:: PROBLEM DETAILS ::
Reproduce the data below line for line without any changes, leaving out the pictures.

— START EXERCISE DATA —

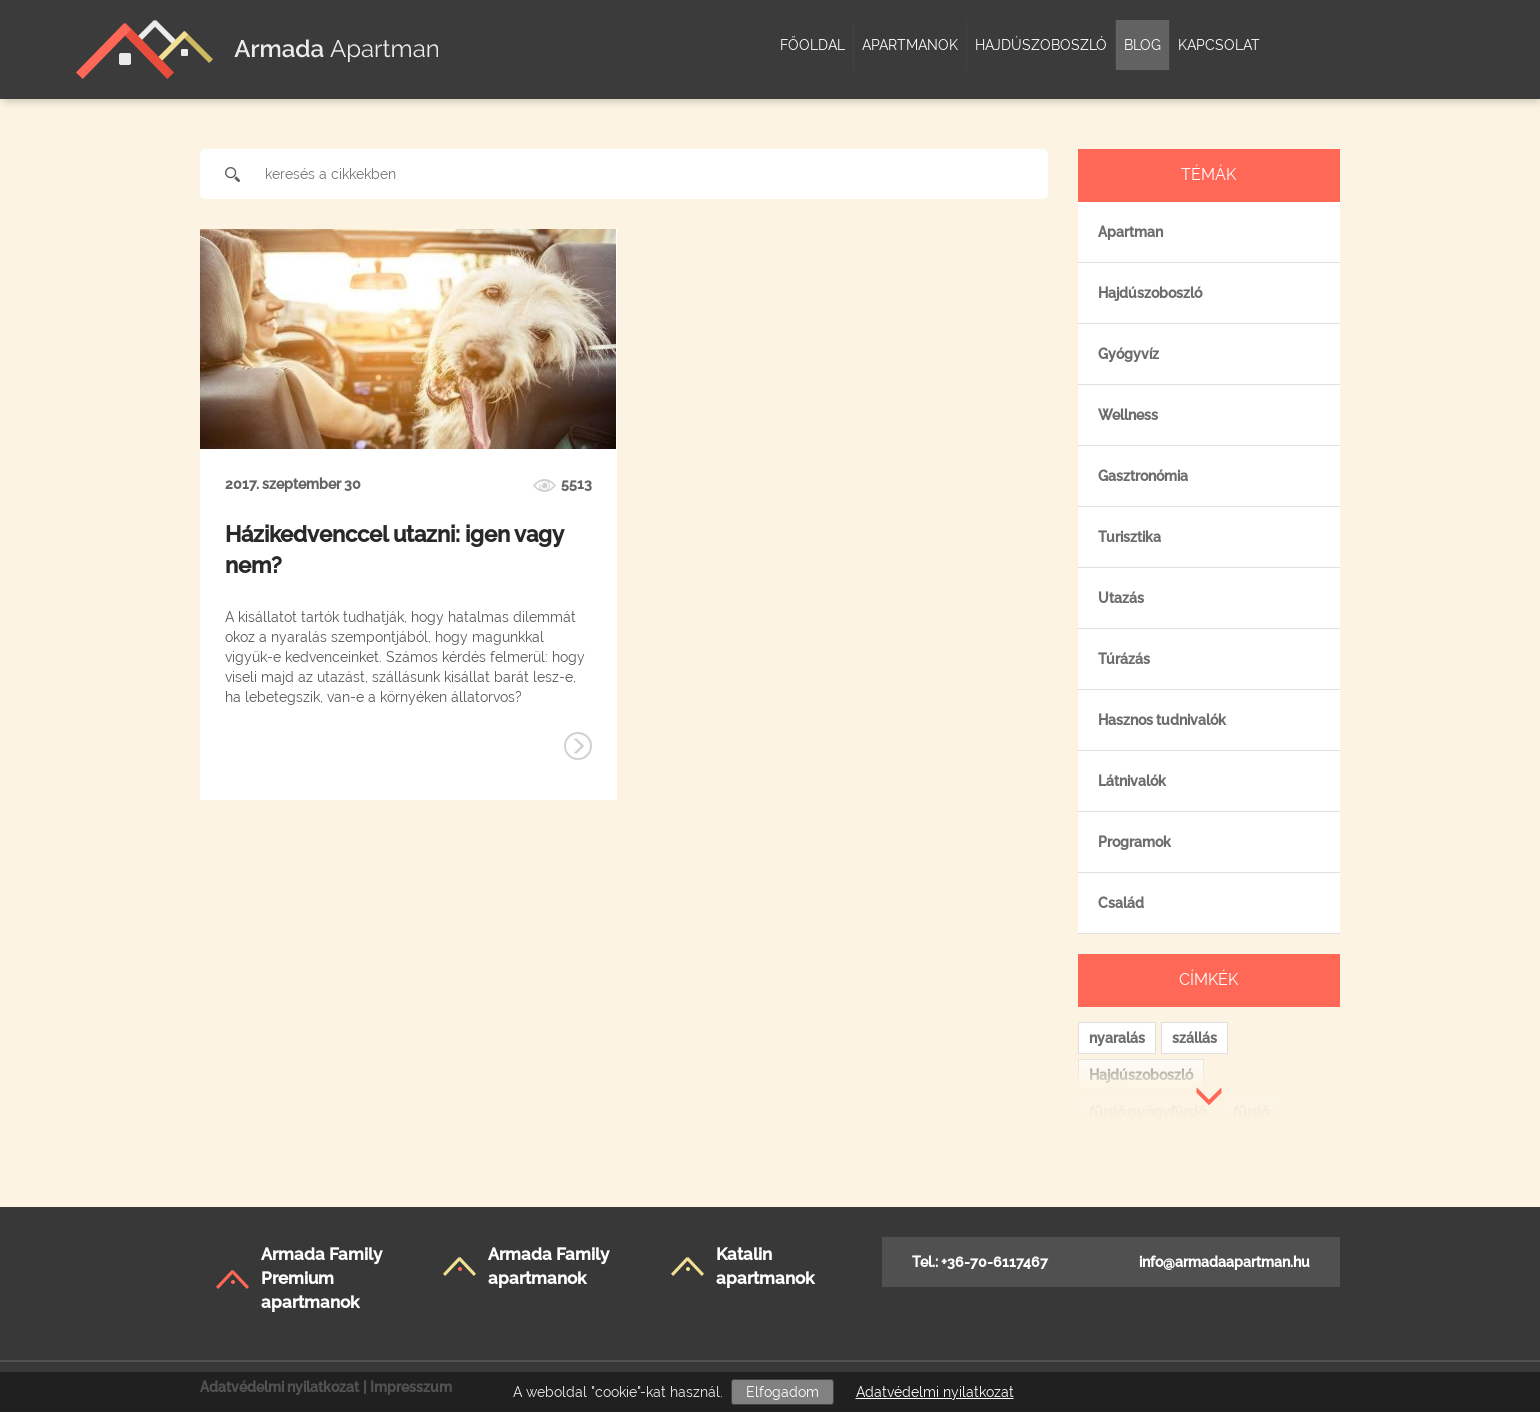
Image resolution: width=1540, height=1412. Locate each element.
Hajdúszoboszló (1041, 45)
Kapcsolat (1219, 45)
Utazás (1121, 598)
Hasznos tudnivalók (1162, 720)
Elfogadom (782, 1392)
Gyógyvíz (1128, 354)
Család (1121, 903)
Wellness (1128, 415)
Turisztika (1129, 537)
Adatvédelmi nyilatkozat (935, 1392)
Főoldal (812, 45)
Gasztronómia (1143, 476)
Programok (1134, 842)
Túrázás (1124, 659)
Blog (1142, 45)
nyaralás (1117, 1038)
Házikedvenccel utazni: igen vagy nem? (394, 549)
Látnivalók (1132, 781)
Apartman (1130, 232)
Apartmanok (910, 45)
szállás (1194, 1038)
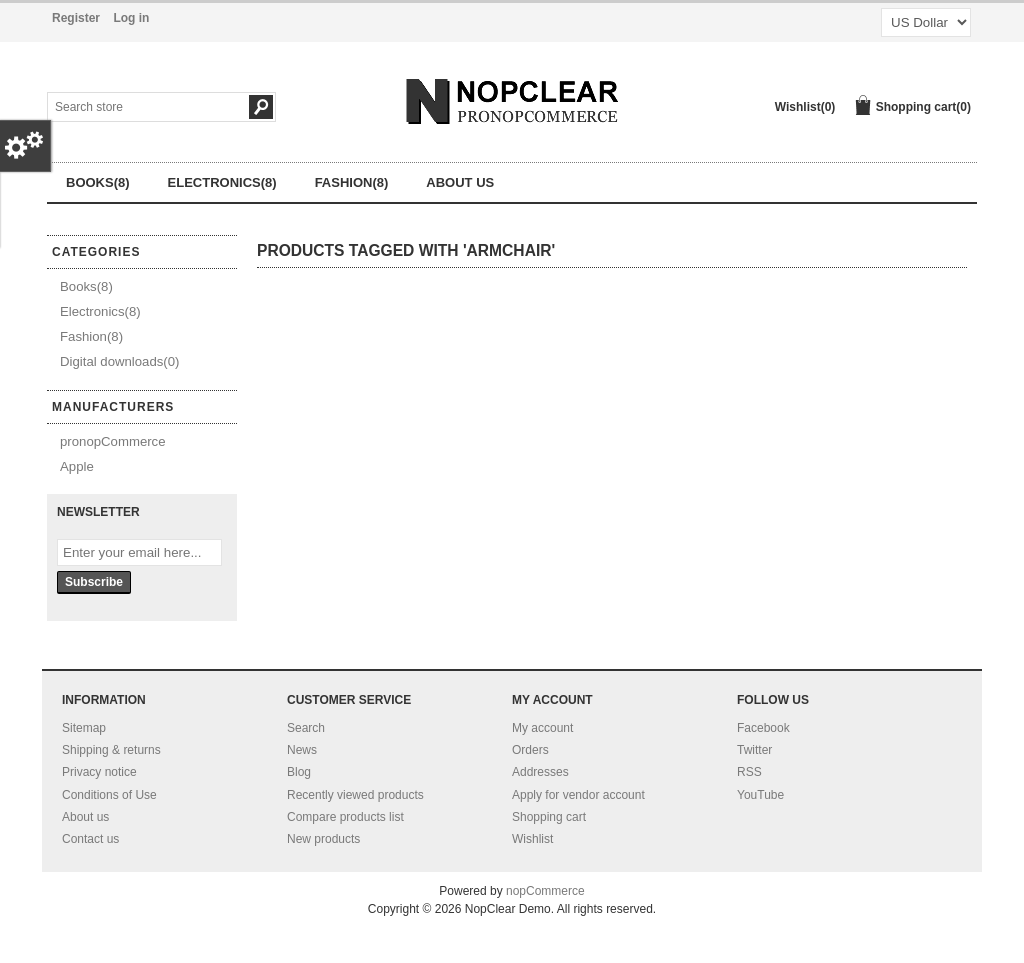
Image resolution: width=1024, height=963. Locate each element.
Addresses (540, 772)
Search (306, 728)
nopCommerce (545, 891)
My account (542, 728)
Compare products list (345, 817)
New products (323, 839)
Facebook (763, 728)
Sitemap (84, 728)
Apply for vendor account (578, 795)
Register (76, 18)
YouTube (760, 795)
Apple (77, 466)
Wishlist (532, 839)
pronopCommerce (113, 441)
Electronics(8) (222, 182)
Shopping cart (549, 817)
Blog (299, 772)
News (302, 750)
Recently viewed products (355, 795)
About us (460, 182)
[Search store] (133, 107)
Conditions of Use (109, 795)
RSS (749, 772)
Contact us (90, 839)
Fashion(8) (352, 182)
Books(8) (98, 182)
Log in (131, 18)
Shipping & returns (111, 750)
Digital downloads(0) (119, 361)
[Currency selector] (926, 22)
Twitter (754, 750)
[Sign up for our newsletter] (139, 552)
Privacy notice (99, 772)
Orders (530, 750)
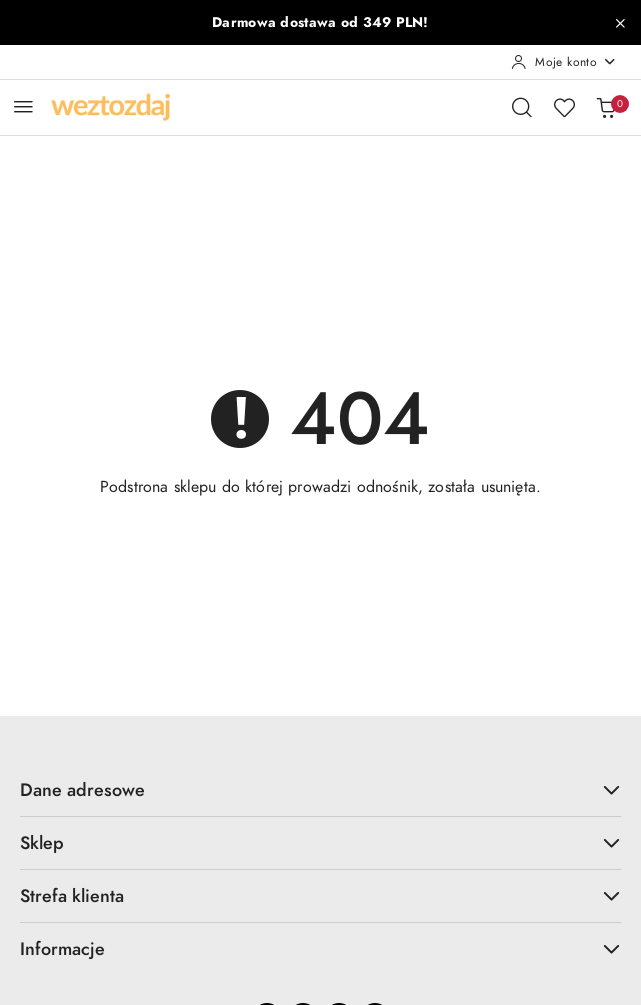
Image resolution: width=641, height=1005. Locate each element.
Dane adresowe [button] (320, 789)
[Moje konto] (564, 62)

— END EXERCISE DATA —

:: COMPLETED TASK ::
Image resolution: width=1540, height=1412. Locate each element.
Hajdúszoboszló (1041, 45)
Kapcsolat (1219, 45)
Utazás (1121, 598)
Hasznos tudnivalók (1162, 720)
Elfogadom (782, 1392)
Gyógyvíz (1128, 354)
Család (1121, 903)
Wellness (1128, 415)
Turisztika (1129, 537)
Adatvédelmi nyilatkozat (935, 1392)
Főoldal (812, 45)
Gasztronómia (1143, 476)
Programok (1134, 842)
Túrázás (1124, 659)
Blog (1142, 45)
nyaralás (1117, 1038)
Házikedvenccel utazni: igen vagy nem? (394, 549)
Látnivalók (1132, 781)
Apartman (1130, 232)
Apartmanok (910, 45)
szállás (1194, 1038)
Image resolution: width=1024, height=963. Locate each element.
Addresses (540, 772)
Search (306, 728)
nopCommerce (545, 891)
My account (542, 728)
Compare products list (345, 817)
New products (323, 839)
Facebook (763, 728)
Sitemap (84, 728)
Apply for vendor account (578, 795)
Register (76, 18)
YouTube (760, 795)
Apple (77, 466)
Wishlist (532, 839)
pronopCommerce (113, 441)
Electronics(8) (222, 182)
Shopping cart (549, 817)
Blog (299, 772)
News (302, 750)
Recently viewed products (355, 795)
About us (460, 182)
[Search store] (133, 107)
Conditions of Use (109, 795)
RSS (749, 772)
Contact us (90, 839)
Fashion(8) (352, 182)
Books(8) (98, 182)
Log in (131, 18)
Shipping & returns (111, 750)
Digital downloads(0) (119, 361)
[Currency selector] (926, 22)
Twitter (754, 750)
[Sign up for our newsletter] (139, 552)
Privacy notice (99, 772)
Orders (530, 750)
Image resolution: width=641, height=1005. Locate each element.
Dane adresowe [button] (320, 789)
[Moje konto] (564, 62)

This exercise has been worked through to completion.